I wasn’t completely satisfied with what I wrote, and I finally figure out why. I fell into a trap that’s all too common when writing about revolutionary warfare: people often describe the perspective with which they are most familiar.
That problem is by no means unique to descriptions of counterinsurgency warfare. For example, if Basil Liddell-Hart’s account of World War II were the only history of that conflict you ever read, you might conclude that the war was won on the parade grounds of Sandhurst. Liddell-Hart’s slant on the war is highly surprising, since he was a former British officer who based his work on a broad array of British sources. To understand World War II, you have to read at least a few books, in part to overcome the limited perspective of any particular author.

When Americans write about counterinsurgency, they usually turn it into an American drama. The most obvious examples are the countless accounts of the Vietnam War that describe that historical drama as America Agonistes. As good as the classics of the war, such as Herr’s Dispatches, or Moore’s We Were Soldiers Once, often are, they usually relegate the Vietnamese themselves to minor roles, or in many cases, mere props. Movies about Vietnam suffer this problem even more acutely: for example, the Vietnamese in the Oscar-winning Platoon are nearly shadows behind the main characters, all of whom are American.
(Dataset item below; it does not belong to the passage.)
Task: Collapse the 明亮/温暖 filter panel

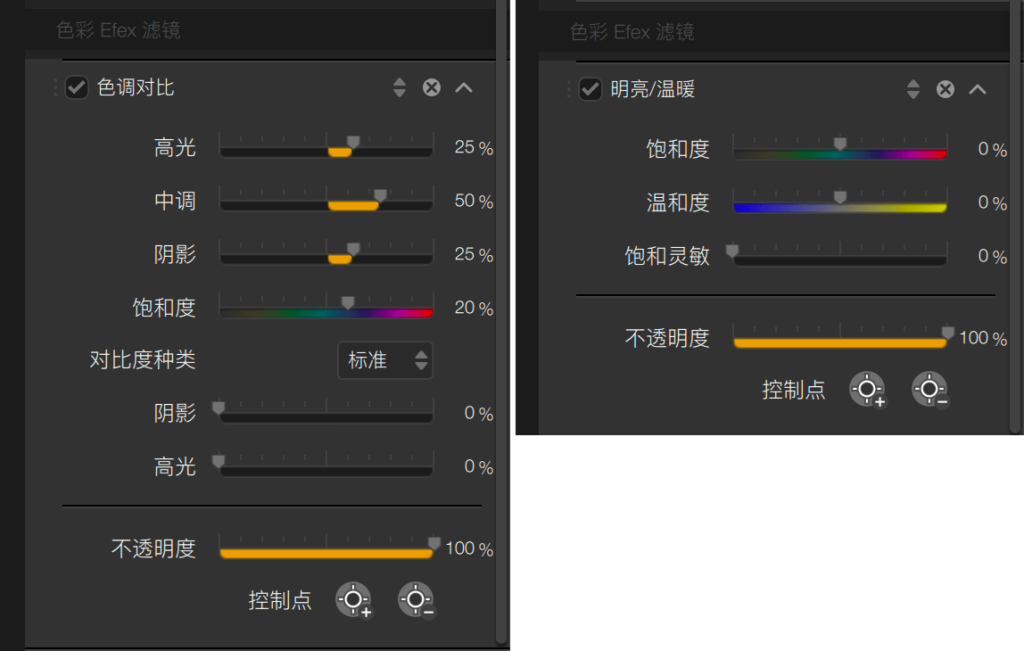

Any good depiction of counterinsurgency needs to show the war from multiple sides, combatants and civilians alike. After all, these conflicts are the epitome of Clausewitzian principles, in which military operations are merely tools to construct political outcomes.
Therefore, to understand why captains and lieutenants are critical players in counterinsurgency, you have to imagine the war from the perspective of the average Iraqi. Say that you live in Baghdad, surrounded every day by people you know, and many whom you don’t. Loyalties fall along many lines according, according to family, clan, job, political beliefs, religious faith, and personal inclination. You know that a Shi’ite militia responsible for attacks on local police stations works out of a building down the street. Their activities are an open secret, in large part because people in the neighborhood are afraid of these insurgents.
You might despise this militia group for a variety of reasons. Maybe the form of Islam they profess is antithetical to your beliefs. Perhaps one of their kidnapping victims was someone you know. Or, simply, you’re afraid of what might happen if the Iraqi or American army showed up one day to clear out these militants.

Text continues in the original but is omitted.